WHILE deciding the case of The State of Maharashtra and Anr. vs. Bhagwan & Ors., on an appeal filed by Maharashtra government against an order passed by the Bombay High Court, on January 10, the Supreme Court held that employees of autonomous bodies cannot claim, as a matter of right, service benefits on par with the government employees.
The bench comprising Justices M.R. Shah and B.V. Nagarathna held while allowing the appeal on the basis that as per the Service Rules applicable to the employees of Water And Land Management Institute (WALMI), there is no provision for pensionary benefits for them.
The issue of contention in this case was if the employees of WALMI, which is an independent autonomous entity registered under the Societies Registration Act, are entitled to the same pensionary benefits as employees of the Maharashtra Government.
The High Court’s rationale for its decision was that the amount of funds available with WALMI and deposited with the Employees’ Provident Fund towards employees’ contribution itself is sufficient to meet the financial liability of the pensionary benefits to employees, and that there is no reasonable basis for the state government to refuse the same to the retired employees of WALMI.
The High Court further observed that as WALMI essentially performs educational and research activities, and receives 100 per cent grant from the state government, the service conditions of employees are regulated by Maharashtra Civil Services Rules, and that the employees have been, from time to time, extended the benefits of wage and pay scale revision on par with state government employees. The employees are being paid out of the Consolidated Fund of the state government and hence, there is no justification to treat WALMI employees differently state government employees. The High Court, therefore, held that the denial of pensionary benefits to the employees of WALMI would be discriminatory and violative of the principle of equality guaranteed under Article 14 of the Constitution.
Supreme Court’s rationale
However, the Supreme Court ruled that the Pension Rules applicable to the state government employees cannot be made applicable to the employees of WALMI, and thus they are not entitled to the pensionary benefits.

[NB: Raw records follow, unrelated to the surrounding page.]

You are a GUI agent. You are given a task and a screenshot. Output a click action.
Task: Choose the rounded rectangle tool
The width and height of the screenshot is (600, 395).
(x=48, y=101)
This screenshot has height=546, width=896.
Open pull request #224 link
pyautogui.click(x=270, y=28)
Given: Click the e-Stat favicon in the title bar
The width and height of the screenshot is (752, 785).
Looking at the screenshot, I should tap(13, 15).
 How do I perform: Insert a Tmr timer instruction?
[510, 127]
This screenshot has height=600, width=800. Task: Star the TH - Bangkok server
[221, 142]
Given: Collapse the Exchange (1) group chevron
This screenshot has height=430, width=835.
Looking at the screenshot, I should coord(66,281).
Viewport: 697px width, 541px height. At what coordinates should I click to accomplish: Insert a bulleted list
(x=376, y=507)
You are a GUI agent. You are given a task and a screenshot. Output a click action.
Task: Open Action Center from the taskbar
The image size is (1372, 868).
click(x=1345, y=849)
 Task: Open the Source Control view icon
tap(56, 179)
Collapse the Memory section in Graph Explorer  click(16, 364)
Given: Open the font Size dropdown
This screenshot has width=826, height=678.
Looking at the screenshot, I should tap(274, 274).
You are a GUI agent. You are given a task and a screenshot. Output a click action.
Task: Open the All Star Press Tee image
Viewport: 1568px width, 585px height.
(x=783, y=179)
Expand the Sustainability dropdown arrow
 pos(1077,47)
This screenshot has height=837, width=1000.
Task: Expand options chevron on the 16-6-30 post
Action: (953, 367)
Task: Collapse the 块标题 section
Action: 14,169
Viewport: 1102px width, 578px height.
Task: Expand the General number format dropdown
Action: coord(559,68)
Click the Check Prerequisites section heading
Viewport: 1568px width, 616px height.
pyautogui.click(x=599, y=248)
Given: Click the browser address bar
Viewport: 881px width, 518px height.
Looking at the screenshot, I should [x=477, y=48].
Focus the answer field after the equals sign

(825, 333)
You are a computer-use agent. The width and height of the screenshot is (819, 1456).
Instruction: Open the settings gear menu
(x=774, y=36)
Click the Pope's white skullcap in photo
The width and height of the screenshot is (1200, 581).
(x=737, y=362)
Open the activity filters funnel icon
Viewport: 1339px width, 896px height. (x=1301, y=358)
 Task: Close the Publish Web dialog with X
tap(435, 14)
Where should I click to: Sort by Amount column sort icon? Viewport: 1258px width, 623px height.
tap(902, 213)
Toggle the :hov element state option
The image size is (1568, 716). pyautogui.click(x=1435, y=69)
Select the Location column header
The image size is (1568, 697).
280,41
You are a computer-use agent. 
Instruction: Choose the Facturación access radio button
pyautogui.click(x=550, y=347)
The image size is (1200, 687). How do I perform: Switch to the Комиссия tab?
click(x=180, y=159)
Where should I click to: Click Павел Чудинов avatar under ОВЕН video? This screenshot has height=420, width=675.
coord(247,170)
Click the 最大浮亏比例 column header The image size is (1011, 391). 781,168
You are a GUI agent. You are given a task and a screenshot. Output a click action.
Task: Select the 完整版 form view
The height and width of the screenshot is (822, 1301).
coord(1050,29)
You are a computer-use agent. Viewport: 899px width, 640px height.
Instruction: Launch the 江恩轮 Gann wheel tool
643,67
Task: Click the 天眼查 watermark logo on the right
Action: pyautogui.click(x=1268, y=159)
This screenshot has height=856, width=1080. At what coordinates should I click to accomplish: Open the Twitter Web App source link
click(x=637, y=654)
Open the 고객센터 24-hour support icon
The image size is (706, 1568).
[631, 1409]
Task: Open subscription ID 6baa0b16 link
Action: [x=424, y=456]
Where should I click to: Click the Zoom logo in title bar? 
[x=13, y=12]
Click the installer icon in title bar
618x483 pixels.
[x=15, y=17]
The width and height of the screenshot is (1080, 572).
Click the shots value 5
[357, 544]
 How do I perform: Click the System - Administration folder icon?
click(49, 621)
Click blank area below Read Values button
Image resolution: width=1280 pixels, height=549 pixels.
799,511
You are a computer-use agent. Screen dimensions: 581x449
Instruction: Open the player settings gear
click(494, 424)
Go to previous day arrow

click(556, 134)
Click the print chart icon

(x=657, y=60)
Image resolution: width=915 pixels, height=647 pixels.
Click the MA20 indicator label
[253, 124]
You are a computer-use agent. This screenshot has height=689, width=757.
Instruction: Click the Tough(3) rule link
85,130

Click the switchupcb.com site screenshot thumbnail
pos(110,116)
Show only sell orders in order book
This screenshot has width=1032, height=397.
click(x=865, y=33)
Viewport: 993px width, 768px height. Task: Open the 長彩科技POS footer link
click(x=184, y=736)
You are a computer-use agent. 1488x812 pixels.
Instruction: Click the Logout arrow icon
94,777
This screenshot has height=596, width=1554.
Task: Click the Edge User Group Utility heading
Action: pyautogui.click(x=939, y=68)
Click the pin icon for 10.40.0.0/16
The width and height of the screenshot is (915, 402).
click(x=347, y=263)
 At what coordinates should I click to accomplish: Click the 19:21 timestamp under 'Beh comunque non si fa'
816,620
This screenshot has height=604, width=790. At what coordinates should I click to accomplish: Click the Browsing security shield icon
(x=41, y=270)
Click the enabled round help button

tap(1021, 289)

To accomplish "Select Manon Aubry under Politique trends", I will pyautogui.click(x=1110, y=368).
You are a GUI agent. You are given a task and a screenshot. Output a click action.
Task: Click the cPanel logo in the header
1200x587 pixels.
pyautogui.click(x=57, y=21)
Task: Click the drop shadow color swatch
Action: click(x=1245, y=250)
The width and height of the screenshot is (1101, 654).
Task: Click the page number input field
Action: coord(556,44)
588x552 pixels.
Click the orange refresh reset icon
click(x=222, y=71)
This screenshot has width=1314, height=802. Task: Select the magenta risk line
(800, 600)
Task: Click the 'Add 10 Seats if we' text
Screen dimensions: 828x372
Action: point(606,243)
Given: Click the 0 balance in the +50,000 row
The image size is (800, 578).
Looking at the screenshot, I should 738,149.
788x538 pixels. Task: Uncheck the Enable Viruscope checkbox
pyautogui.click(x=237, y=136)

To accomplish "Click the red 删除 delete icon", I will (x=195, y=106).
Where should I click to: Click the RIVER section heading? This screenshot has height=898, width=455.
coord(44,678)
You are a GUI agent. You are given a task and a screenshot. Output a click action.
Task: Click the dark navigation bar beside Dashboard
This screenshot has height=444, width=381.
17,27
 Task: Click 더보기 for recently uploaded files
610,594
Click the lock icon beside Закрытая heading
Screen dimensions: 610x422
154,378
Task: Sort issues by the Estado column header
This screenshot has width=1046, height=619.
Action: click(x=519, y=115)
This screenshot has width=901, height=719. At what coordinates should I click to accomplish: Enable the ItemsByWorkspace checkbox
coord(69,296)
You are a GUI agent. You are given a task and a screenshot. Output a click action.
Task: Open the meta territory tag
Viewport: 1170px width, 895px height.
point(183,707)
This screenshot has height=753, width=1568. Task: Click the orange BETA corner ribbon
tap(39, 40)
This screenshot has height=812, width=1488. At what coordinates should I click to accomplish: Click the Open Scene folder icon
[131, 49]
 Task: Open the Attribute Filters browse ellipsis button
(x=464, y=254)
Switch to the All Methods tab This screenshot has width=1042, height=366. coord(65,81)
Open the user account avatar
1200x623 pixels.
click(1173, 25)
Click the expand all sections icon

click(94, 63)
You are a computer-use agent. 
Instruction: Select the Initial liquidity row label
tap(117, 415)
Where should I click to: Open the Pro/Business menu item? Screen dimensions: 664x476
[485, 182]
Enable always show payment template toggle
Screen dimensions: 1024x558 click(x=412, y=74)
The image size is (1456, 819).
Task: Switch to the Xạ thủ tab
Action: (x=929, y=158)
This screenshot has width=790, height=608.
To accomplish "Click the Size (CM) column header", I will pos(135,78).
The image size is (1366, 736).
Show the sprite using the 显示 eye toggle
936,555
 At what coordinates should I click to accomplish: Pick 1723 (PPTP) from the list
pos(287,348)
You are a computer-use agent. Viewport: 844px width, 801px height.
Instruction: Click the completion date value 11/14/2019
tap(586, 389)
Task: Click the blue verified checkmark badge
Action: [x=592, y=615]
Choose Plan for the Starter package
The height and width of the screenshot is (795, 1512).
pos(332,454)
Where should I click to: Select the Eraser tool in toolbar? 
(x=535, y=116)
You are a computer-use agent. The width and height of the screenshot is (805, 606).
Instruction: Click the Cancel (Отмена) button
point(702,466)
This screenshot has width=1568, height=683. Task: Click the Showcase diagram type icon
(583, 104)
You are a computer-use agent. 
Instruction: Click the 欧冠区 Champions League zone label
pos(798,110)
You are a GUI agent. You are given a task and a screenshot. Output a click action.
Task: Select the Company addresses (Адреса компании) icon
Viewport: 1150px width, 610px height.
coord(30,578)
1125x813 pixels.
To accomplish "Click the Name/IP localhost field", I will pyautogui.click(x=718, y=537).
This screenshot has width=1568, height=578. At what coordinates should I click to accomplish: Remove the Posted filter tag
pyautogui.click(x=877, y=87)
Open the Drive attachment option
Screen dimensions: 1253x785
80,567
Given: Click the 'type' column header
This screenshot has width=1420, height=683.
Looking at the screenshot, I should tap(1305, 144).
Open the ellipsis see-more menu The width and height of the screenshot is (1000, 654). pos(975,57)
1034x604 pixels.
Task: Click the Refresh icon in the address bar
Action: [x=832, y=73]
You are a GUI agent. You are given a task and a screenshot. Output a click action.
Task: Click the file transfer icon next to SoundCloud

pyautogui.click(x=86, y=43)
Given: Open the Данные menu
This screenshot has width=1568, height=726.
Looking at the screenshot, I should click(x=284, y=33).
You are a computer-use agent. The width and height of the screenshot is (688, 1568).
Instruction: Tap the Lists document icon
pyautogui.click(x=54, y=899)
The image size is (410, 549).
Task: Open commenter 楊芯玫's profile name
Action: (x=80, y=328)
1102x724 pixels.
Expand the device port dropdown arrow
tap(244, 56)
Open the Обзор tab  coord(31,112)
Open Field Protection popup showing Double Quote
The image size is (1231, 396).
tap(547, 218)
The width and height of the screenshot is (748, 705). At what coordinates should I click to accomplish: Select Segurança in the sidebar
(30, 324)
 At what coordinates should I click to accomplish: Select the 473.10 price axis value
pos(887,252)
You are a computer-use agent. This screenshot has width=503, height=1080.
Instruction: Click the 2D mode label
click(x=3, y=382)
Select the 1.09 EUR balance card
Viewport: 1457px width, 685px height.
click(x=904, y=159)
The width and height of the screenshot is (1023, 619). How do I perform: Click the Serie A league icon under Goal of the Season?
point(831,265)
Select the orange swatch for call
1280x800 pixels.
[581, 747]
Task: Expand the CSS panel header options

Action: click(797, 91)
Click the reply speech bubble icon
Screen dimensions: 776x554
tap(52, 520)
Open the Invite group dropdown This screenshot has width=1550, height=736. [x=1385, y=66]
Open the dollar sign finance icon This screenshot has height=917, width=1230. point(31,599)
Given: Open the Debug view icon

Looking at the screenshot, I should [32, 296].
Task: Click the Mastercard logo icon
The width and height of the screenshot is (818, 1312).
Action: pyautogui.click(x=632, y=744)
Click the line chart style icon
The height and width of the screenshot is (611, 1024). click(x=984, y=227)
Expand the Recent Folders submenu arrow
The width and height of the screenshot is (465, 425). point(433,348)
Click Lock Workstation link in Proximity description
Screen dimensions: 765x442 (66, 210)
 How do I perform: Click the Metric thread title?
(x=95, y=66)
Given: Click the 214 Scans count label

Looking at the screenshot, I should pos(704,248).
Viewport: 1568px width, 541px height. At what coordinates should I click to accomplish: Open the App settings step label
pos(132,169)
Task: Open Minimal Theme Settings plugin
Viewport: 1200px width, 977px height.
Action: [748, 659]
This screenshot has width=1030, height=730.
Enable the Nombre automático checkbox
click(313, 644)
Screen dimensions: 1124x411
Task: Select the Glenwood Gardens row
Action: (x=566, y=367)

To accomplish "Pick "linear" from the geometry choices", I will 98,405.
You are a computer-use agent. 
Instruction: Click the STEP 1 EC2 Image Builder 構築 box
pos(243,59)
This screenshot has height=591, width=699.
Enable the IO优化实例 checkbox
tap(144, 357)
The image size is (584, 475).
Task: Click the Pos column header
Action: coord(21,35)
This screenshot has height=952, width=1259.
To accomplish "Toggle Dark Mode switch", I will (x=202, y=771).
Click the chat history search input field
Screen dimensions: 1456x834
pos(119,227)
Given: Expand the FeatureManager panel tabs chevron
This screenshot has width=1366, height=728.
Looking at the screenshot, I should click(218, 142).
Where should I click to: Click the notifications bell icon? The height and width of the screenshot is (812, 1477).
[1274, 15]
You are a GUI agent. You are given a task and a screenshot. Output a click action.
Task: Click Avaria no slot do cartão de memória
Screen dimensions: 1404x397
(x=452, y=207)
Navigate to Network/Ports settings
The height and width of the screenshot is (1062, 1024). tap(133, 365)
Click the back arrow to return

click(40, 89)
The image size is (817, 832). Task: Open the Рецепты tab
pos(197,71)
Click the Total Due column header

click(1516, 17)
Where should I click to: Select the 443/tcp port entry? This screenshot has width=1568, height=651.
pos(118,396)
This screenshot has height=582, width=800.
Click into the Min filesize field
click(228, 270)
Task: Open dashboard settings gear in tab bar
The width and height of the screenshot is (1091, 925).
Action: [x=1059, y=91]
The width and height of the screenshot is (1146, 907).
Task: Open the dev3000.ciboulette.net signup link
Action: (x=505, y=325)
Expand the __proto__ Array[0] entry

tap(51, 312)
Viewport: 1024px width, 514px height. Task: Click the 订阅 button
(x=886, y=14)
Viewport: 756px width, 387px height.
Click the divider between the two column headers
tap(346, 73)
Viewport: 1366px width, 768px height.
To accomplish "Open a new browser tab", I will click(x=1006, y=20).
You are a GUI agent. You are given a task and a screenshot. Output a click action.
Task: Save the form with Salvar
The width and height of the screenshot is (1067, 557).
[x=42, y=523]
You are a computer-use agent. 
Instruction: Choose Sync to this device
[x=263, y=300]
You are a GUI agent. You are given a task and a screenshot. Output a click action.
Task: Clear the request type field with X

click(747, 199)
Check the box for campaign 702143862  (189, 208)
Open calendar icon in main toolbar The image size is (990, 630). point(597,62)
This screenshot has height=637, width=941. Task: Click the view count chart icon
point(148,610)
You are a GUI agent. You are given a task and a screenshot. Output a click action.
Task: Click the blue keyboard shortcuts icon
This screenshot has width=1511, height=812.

A claim for equality can be made when there is discrimination by the State between two similarly situated persons. Thus, it cannot be invoked in cases where the discrimination sought to be shown, is between acts of two different authorities functioning as State under Article 12 of the Constitution, the Supreme Court held.
The Supreme Court’s judgment, authored by Justice Shah, noted that employees of autonomous bodies cannot claim parity with the government employees merely because such organisations have adopted rules similar to a government service. It was stated in the judgement that a claim for equality can be made when there is discrimination by the State between two similarly situated persons. Thus, it cannot be invoked in cases where the discrimination sought to be shown, is between acts of two different authorities functioning as State under Article 12 of the Constitution, the Supreme Court held.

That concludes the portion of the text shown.